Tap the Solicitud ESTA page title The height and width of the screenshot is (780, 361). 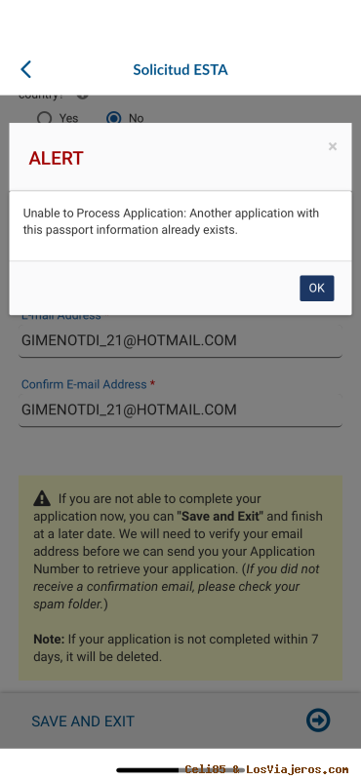click(181, 69)
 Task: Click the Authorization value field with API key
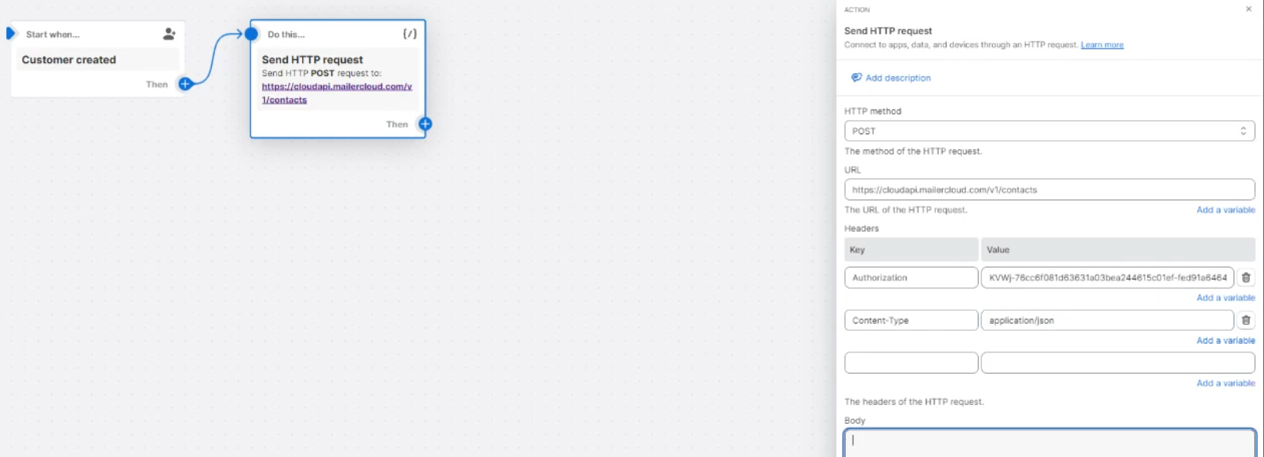[x=1107, y=278]

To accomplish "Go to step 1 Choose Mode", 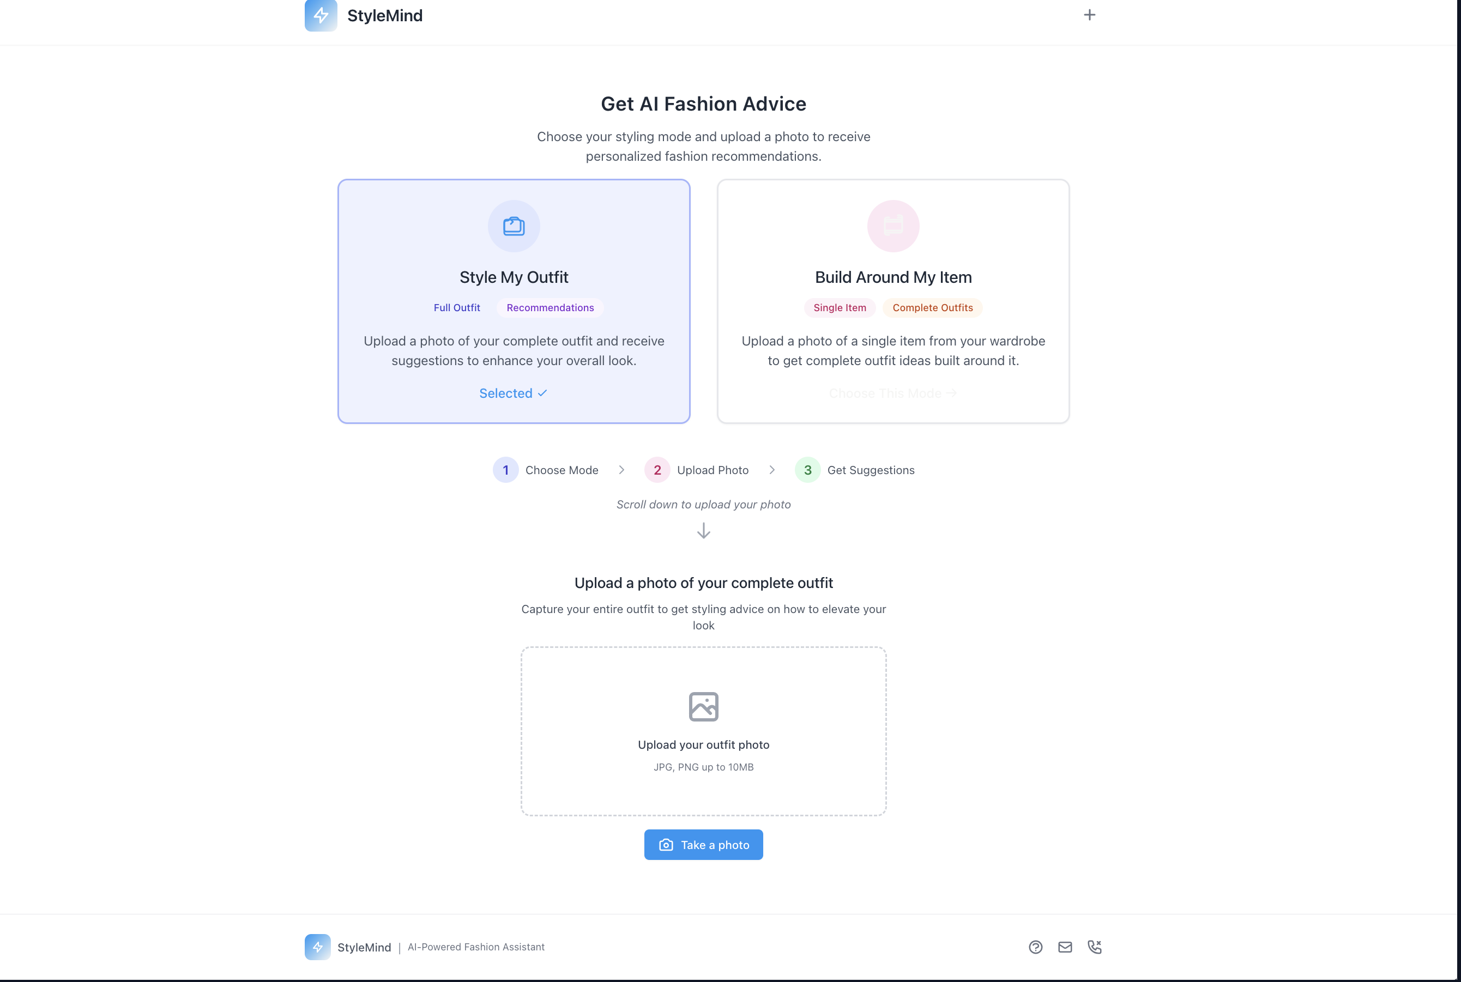I will (546, 470).
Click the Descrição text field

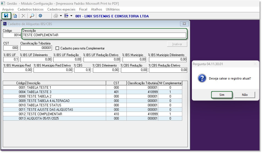[x=104, y=35]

************

## [TASK STATEMENT]
Please report every line of the entries above that contains the word "field".

## [EXERCISE SOLUTION]
 Task: Click the Authorization value field with API key
Click the Descrição text field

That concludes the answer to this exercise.